Ivy Compton-Burnett isn’t entirely new to me, as I attempted to read her at university (but, I will freely admit, found her all but impossible to penetrate). After attending a talk on her, I went back to her books, and I’m so glad I did. I’ve written here about A House and its Head.
More Women Than Men features a similar domestic tyrant, in the person of Josephine Napier, who runs a girls’ school. Her appearance is benign, but in reality she is cruel and manipulative. Her brother, Jonathan, has a very gay relationship with a much younger, effete man, called Felix, who likes to sit on his lap and talk about their intimacy. Yet Jonathan, in his youth, sired a son called Gabriel, whom Josephine has brought up as her own.
Though set in a girls’ school, we see nothing of the appartus of education. There is a hilarious scene at a party, where Felix defends his position as drawing master to parents who think that teaching girls is beneath a man. The plot hinges around two weddings: one ends in tragedy.
It would not be giving away too much to say that there are many secrets in the book: that to do with Gabriel’s parentage is the most pertinent to the plot. There are also, as you would expect from a Compton-Burnett novel, two deaths: one absolutely farcical; the other absolutely sinister, and perhaps the most inventive murder I’ve ever read about.
The characters speak elusively, elliptically and insinuatingly. It can sometimes be hard to make out what it is that they are - or aren’t - saying. Like A House and its Head, they try to escape tyranny, and some manage it: but Josephine retains her position, and it’s clear, at the end, that she’s willing to continue her manipulations and power plays all her life.

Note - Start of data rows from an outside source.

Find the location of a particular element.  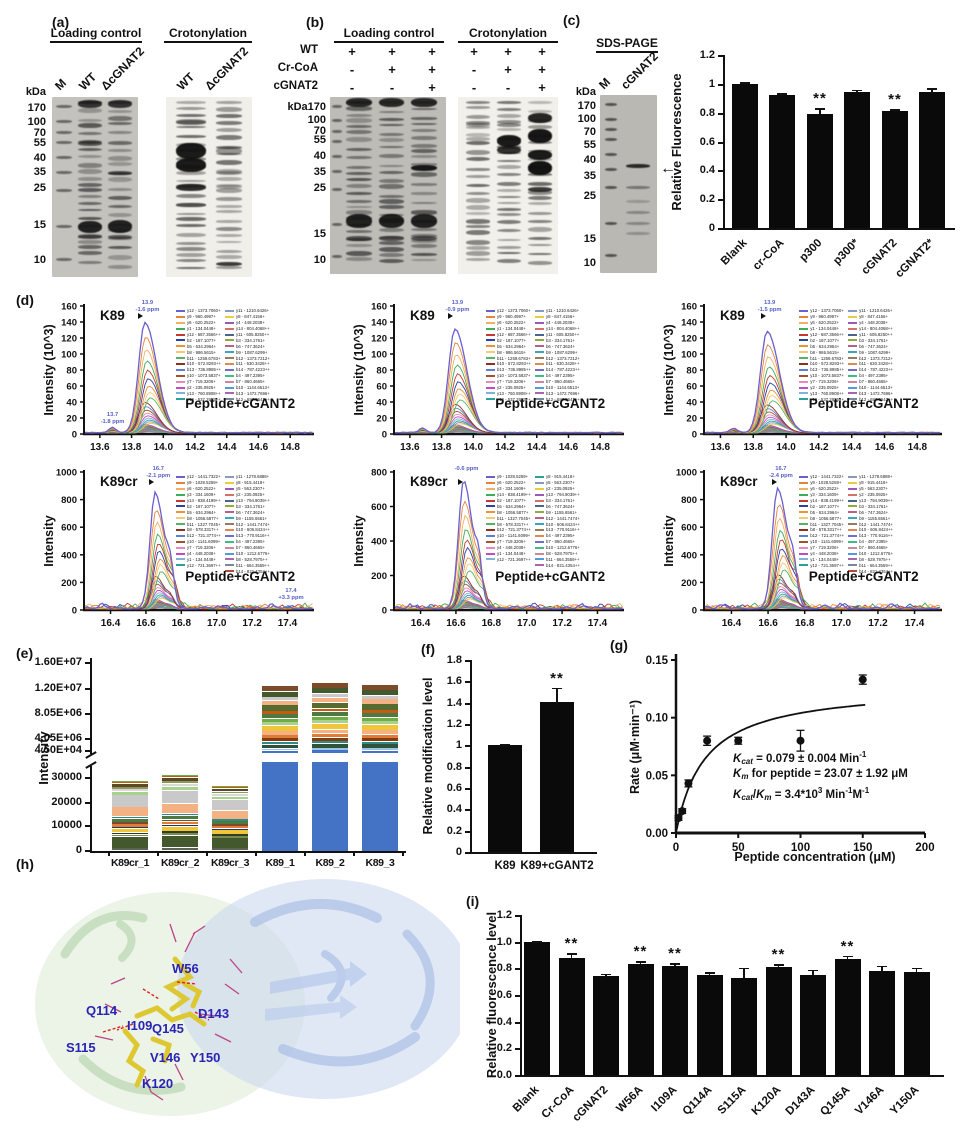

helix-ribbon is located at coordinates (126, 941).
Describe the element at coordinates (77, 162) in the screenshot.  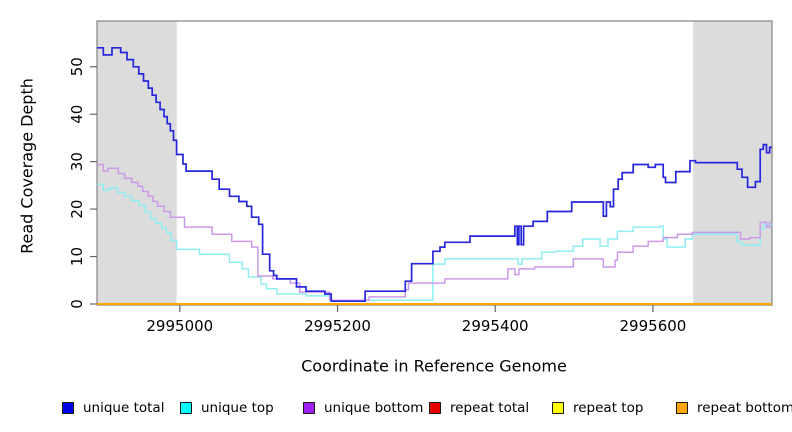
I see `y-tick-label: 30` at that location.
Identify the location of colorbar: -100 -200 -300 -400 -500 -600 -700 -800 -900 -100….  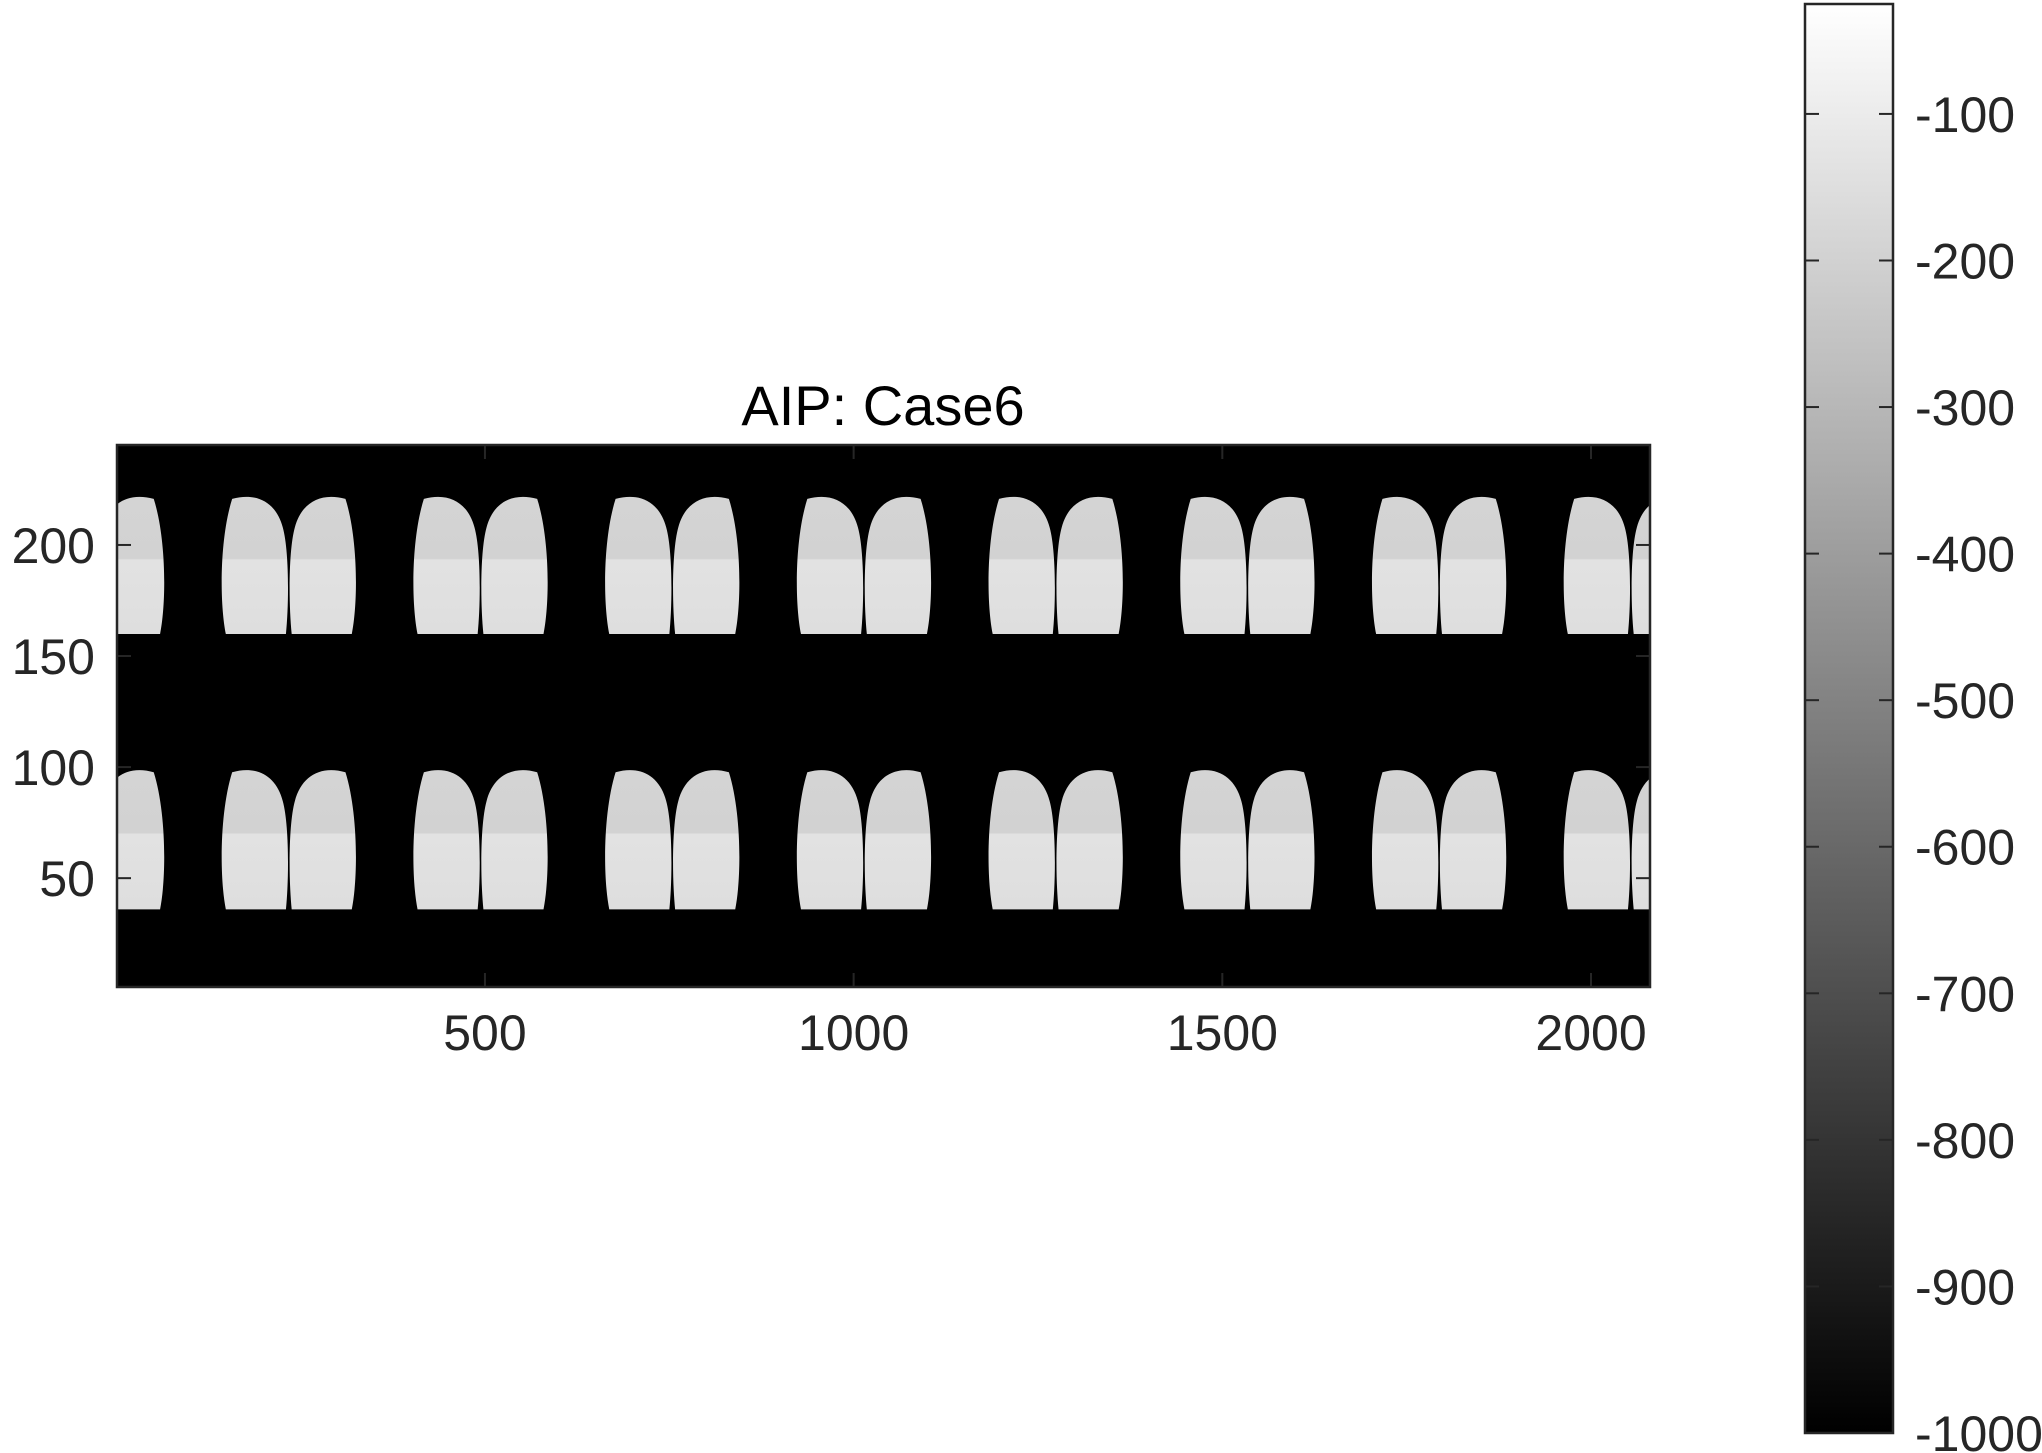
(1922, 728).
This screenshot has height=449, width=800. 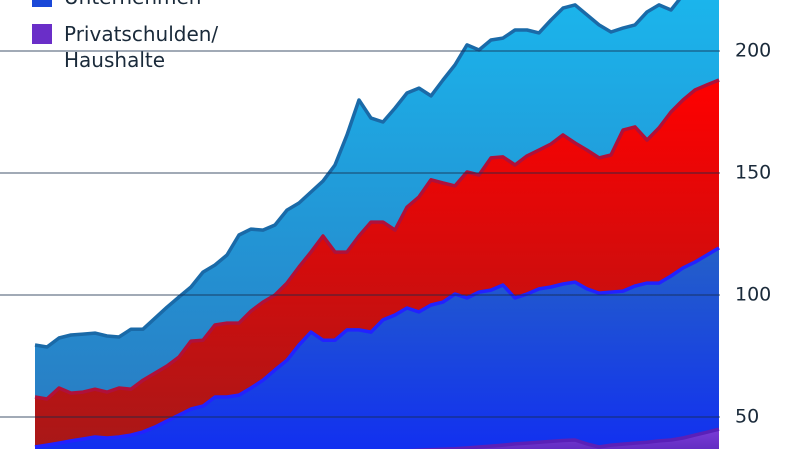 I want to click on area, so click(x=377, y=439).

Reading an Ivy Compton-Burnett novel can be an odd experience. If you are distracted by a knock on the door, or similar, you may find that you’ve missed something crucial. But it remains strangely satisfying, and her understanding of human psychology and emotion is absolutely pinpoint. They are snapshots of life, even if they seem artificial: somehow, the artificiality is what renders the characters human. I’m certainly looking forward to reading more.